Lieber Herr Link, hören Sie kurz zu, bevor Sie dazwischenrufen! Das können Sie danach tun. – An den 250 Ganztagshauptschulen, in die insbesondere viele Kinder mit Zuwanderungsgeschichte gehen, ist durch diese Maßnahme Tausenden von Kindern ein größeres Bildungsangebot gemacht worden. Das ist uns wichtig.

(Lebhafter Beifall von CDU und FDP – Sören Link [SPD]: Das ist lächerlich!)

Dies ist uns wichtiger als Quoten oder Debatten oder all das, was Sie hier vollziehen. Die Kinder wissen, dass sie mehr Chancen haben, weil wir endlich auch Kinder an Hauptschulen ernst nehmen und die Hauptschulen nicht schlechtreden. Das ist der Unterschied!

(Beifall von CDU und FDP – Rainer Schmelt- zer [SPD]: Realitätsfremd! – Zuruf von Sigrid Beer [GRÜNE])

Das, liebe Frau Beer, sind keine kosmetischen Korrekturen, das sind richtige und wichtige Schritte zu einem sinnvollen Modell der Schulzeitverkürzung für mehr Chancen für die Kinder in Nordrhein-Westfalen. Damit werden wir wohl auch 2010 in aller Ruhe vor die Eltern treten und sagen können: Wir haben Schule ideologiefrei gemacht;

(Lachen von der SPD)

wir haben mit Ihrer Politik aus 39 Jahren aufgeräumt.

(Lebhafter Beifall von CDU und FDP)

Danke schön, Herr Minister Laschet. – Für die SPD spricht der Kollege Große Brömer.

Herr Präsident! Meine sehr verehrten Damen und Herren! Kollege Solf, zu Ihrer klassischen Vergangenheit komme ich vielleicht gleich noch, wenn Zeit bleibt. Leider habe ich nur knapp sechs Minuten Redezeit.

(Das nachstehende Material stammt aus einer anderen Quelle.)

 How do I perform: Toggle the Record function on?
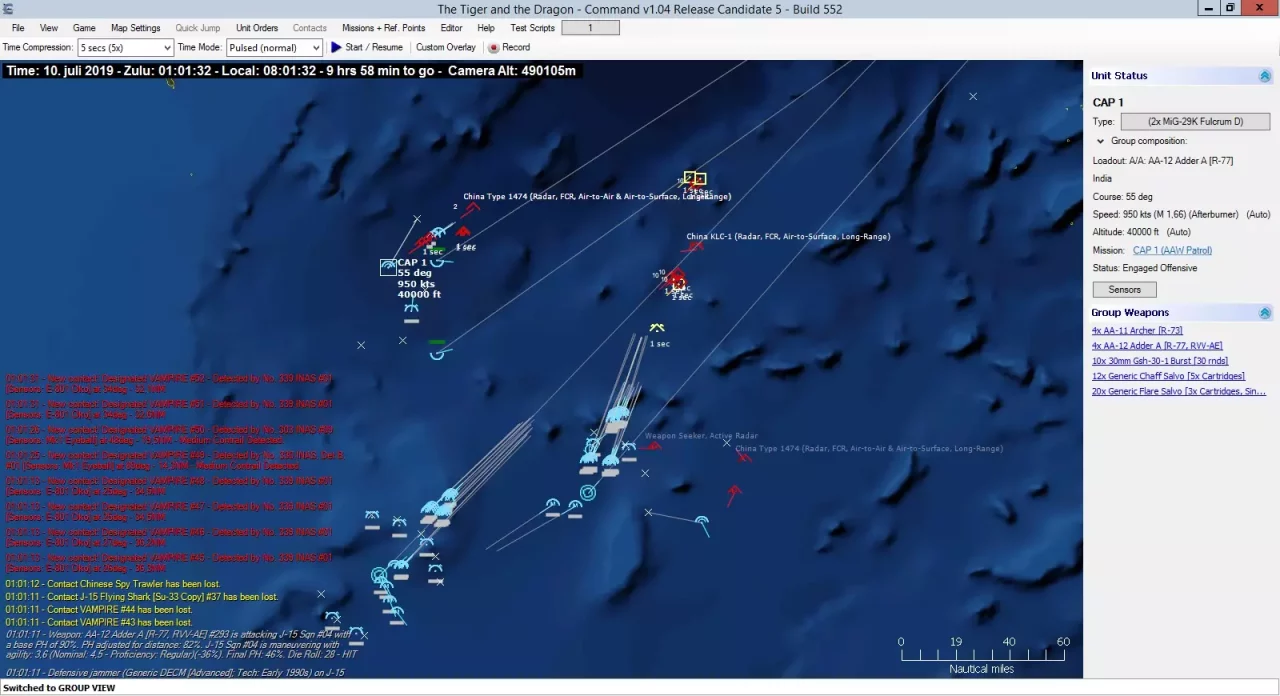click(x=509, y=47)
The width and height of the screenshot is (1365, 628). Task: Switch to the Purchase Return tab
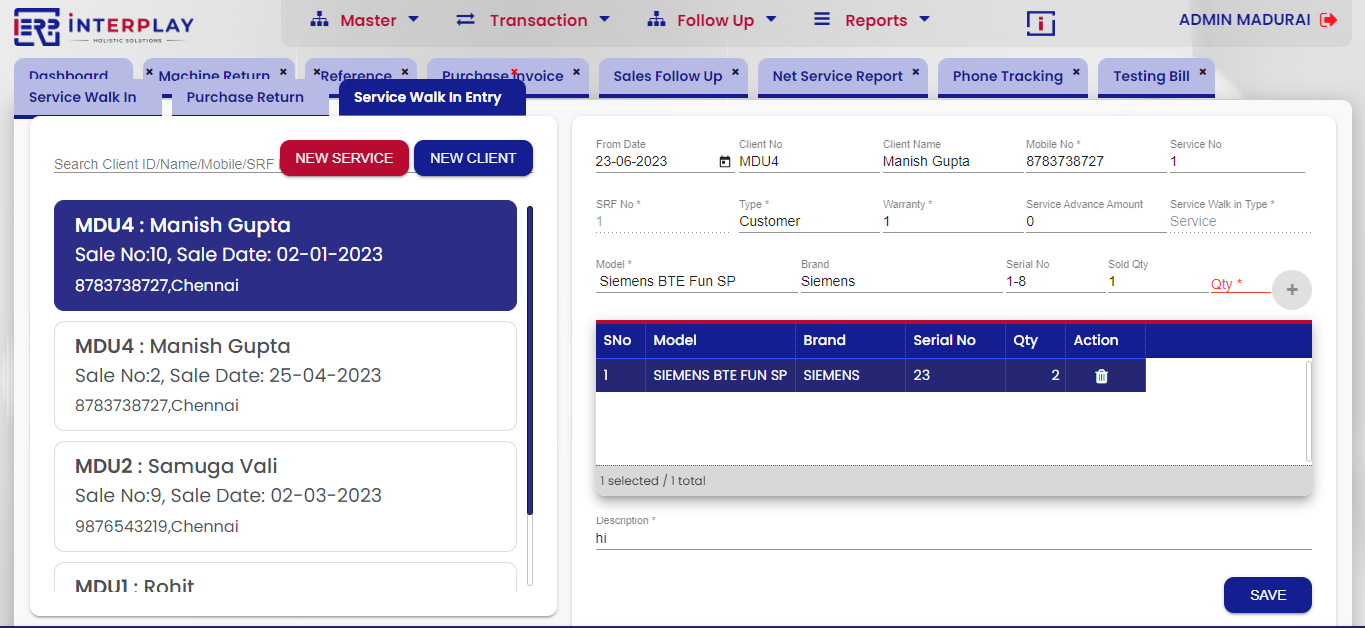pos(245,98)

Ich hatte gehofft, Herr Minister Laschet, wenn man U3 mit „G8“ kombiniert oder, anders ausgedrückt, Sommer mit Laschet, käme etwas mehr Qualität heraus. Sie haben mich enttäuscht.

(Rainer Schmeltzer [SPD]: Lascher Som- mer!)

Ich glaube auch, wir werden mit Ihren suggerierenden Versuchen, die leider nicht unbedingt von Fachkenntnis geprägt waren, nicht viel weiterkommen. Wenn Sie hier am Rednerpult zum Beispiel davon sprechen, in einer Jahrgangsstufe hätten wir maximal 35 Wochenstunden Unterricht und davon seien noch fünf Stunden individuelle Förderung, kennen Sie die Stundentafel nicht, Minister Laschet.

(Beifall von der SPD)

Die fünf Förderstunden sind fünf Jahreswochenförderstunden, die sich auf fünf Jahre verteilen, also eine Förderstunde pro Jahr, wenn sie überhaupt realisiert werden kann.

(Beifall von der SPD)

Ich will nicht im Detail die KMK-Ergebnisse, die eigentlich gar keine waren, kommentieren. In der Presse war zu lesen: Tricksereien und Zahlenspiele. Ich möchte mit einem Zitat beginnen:

„Unsere Kinder brauchen mehr Unterricht statt weniger Unterricht. Die Kürzung auf 265 Wochenstunden entspricht gerade einmal den Minimalanforderungen der Kultusministerkonferenz. Es muss mindestens bei den heute erteilten 272 Wochenstunden bleiben. Statt sich an die Spitze zu stellen, entscheidet sich die Landesregierung von vornherein für das Schlusslicht. Sie schreibt das unterste Niveau fest, das in Deutschland auf dem Weg zum Abitur vorgesehen ist. Schon heute haben die Schülerinnen und Schüler in Nordrhein-Westfalen bis zu 800 Unterrichtsstunden weniger als in anderen Bundesländern.“

Sie werden gemerkt haben: Hier wird noch von 272 Stunden geredet, Herr Minister Laschet. Das Zitat stammt vom 9. März 2004, und zwar von dem damaligen Oppositionsführer Rüttgers.

(Beifall von der SPD)

Das ist eine wunderbare Kommentierung Ihrer KMK-Ergebnisse. Um mit noch einem Irrtum aufzuräumen: Es geht überhaupt nicht um die Frage, ob Schulzeitverkürzung Ja oder Nein, sondern es geht um die Frage des Wie. Die haben Sie vermurkst, weil Sie die nicht beantwortet und diesen Murks angerichtet haben.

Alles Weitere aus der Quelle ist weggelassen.